*EXERCISE TASK*: Write out every line of the items below word for word, but leave the pictures out of your answer.

Screen-element location records
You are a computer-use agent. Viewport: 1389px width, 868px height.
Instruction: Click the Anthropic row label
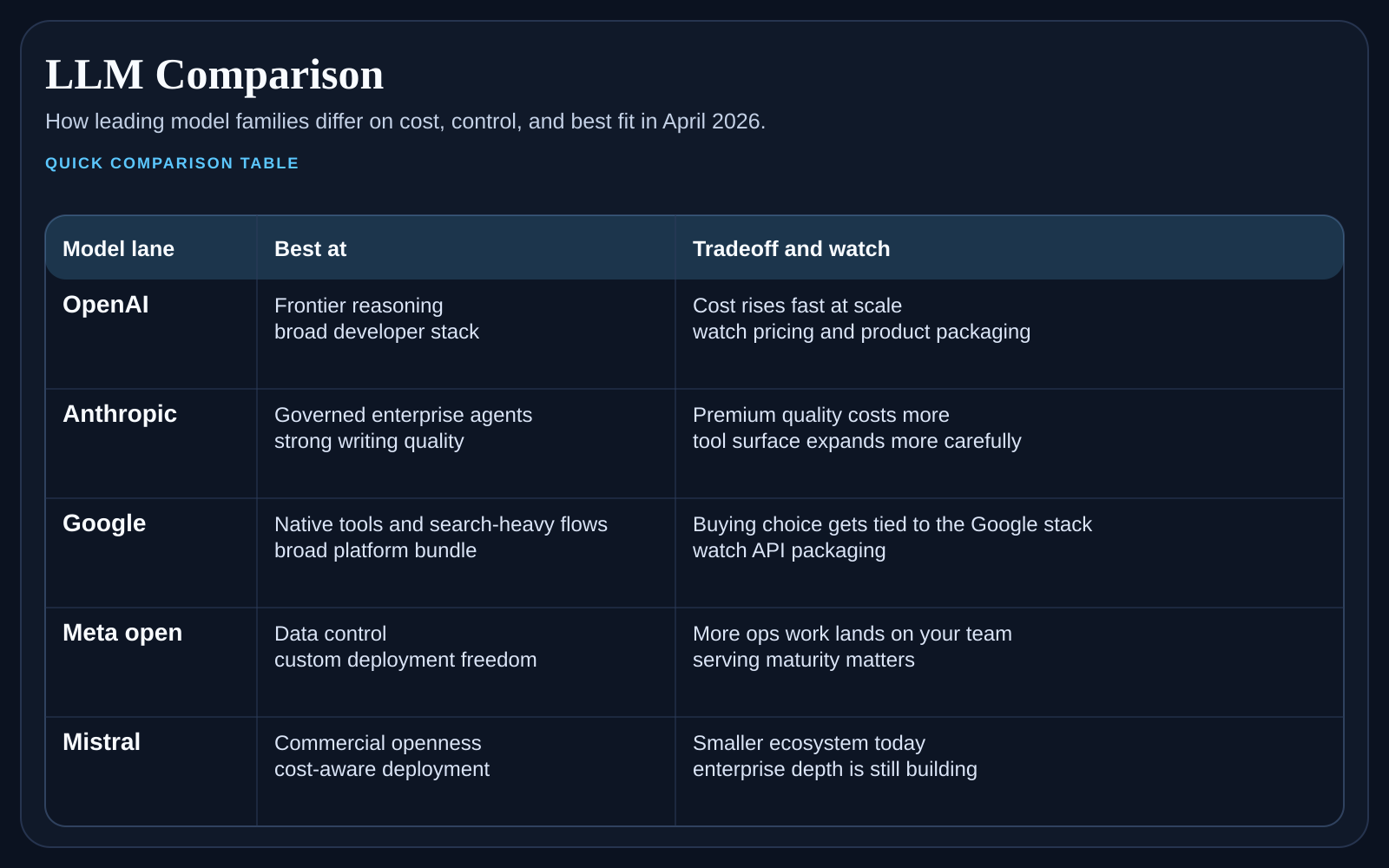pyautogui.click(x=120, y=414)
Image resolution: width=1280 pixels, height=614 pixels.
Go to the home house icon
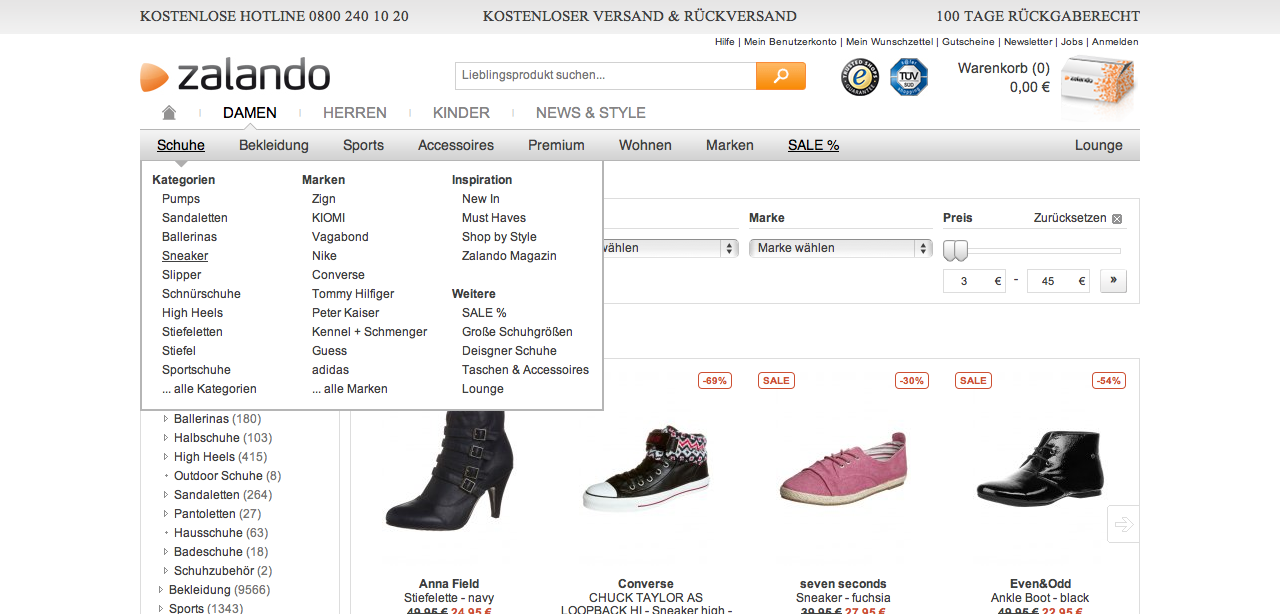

*THE RESULT*:
You are a computer-use agent. Viewport: 1389px width, 868px height.
Instruction: Click the Anthropic row label
pyautogui.click(x=120, y=414)
Image resolution: width=1280 pixels, height=614 pixels.
Go to the home house icon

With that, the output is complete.